More free privacy tools

Browse all privacy tools

These tools run in your browser because that is how we build everything. The same idea, applied to research: privacy-first surveys with end-to-end encryption.

Frequently asked questions

What is a privacy policy and do I need one?

A privacy policy is the public notice that tells people what personal data you collect, why you collect it, who you share it with, and how they can get it deleted. You need one as soon as you collect any personal data, including an email address on a contact form. The GDPR requires this notice under Articles 13 and 14, the CCPA requires it for businesses that meet its thresholds in California, and Apple, Google, Shopify, and Stripe all require a published policy before you can go live.
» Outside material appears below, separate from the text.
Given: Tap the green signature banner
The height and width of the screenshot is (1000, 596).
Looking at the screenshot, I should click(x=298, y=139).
Which laws does this privacy policy generator cover?

It covers the GDPR and the CCPA as amended by the CPRA. The GDPR sections carry the disclosures Articles 13 and 14 ask for: who the controller is, what you collect, why, the legal basis under Article 6, who receives the data, how long you keep it, whether it leaves the EU, and the rights in Chapter 3, including the right under Article 77 to complain to a supervisory authority. The CCPA sections carry the notice at collection, the categories of personal information, whether you sell or share any of it and with whom, the rights to know, delete, correct, opt out, and limit the use of sensitive information, and the rule against retaliating when someone uses them. Answer the two questions about EU and California users and the matching sections appear.
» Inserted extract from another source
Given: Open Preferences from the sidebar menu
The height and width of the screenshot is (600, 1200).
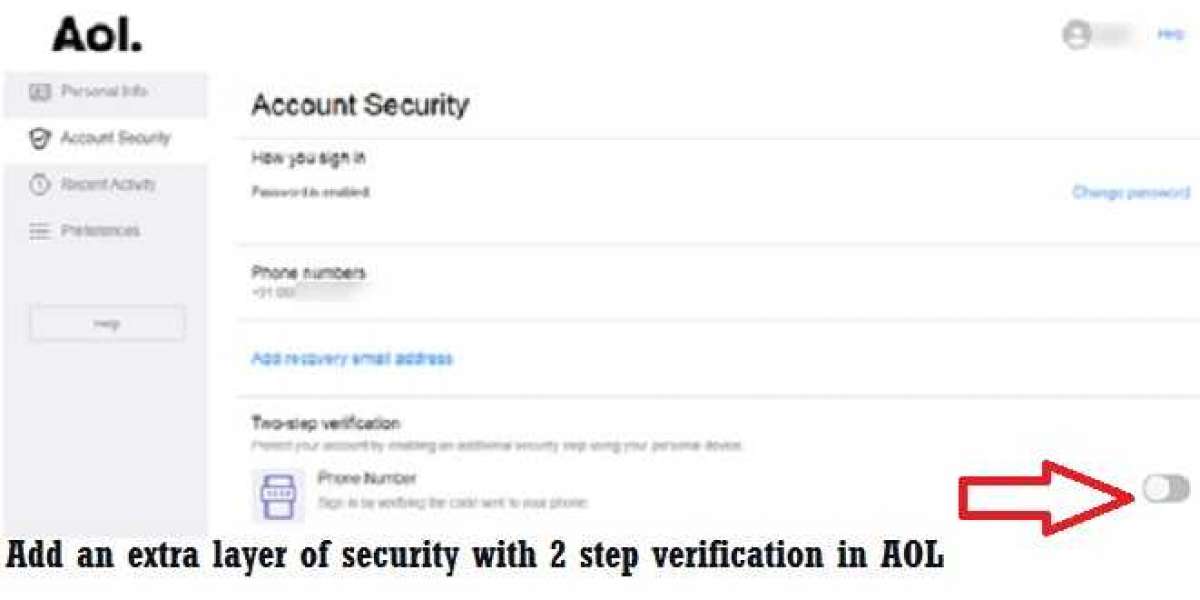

Is this a substitute for legal advice?

No. This tool generates a starting-point privacy policy aligned with the GDPR and the CCPA, but it is not legal advice and may not cover every requirement for your business or jurisdiction. Have it reviewed by qualified legal counsel before you publish or rely on it.

Does my data leave the browser?

No. The form and the document are held in the memory of the page you are looking at. Your business name, contact email, and every answer you give are turned into the policy by JavaScript running on your device, and the downloads are built there too. Nothing is posted to a server, which is why the tool needs no account.

What formats can I download?

HTML, Word (.doc), and PDF, plus a plain-text copy you can paste anywhere. The HTML file is the one to hand to a developer or paste into a CMS page, the Word file is for a lawyer to mark up, and the PDF is for your records.

Do I need a cookie policy and terms as well?

Usually yes, and they are different documents. A privacy policy explains what you do with personal data. A cookie policy explains the specific cookies and trackers you set and is what a consent banner links to. Terms and conditions are the contract between you and your users. Many sites publish all three and link them from the footer.

How often should I update my privacy policy?

Review it whenever what you do with data changes: a new analytics tool, a new payment processor, a new country, a new category of data. Both the GDPR and the CCPA expect the notice to describe your current practice, not your practice from two years ago. Change the effective date each time you republish and keep the old version on file.

Does the generated policy work for a Shopify store or a mobile app?

Yes. Pick the matching entity type in the form and describe the data you actually collect, and the document adjusts. App stores have their own extra requirements: Apple wants a privacy policy link in App Store Connect and a filled-in privacy nutrition label, and Google Play wants a policy URL plus a Data safety form. The policy you generate here satisfies the link requirement; the store forms still need to be filled in to match it.

Do you store what I enter into the form?

No. The policy is assembled in your browser from your answers and nothing you type is sent to or kept on a server. Copy or download the result before leaving the page, since reloading clears the form.

How is this different from a paid privacy policy generator?

Paid generators charge for the same GDPR/CCPA clauses and often gate the download or add a watermark. This one produces the same coverage with no sign-up, no watermark, and no cap on regenerating it, because there is no backend metering usage.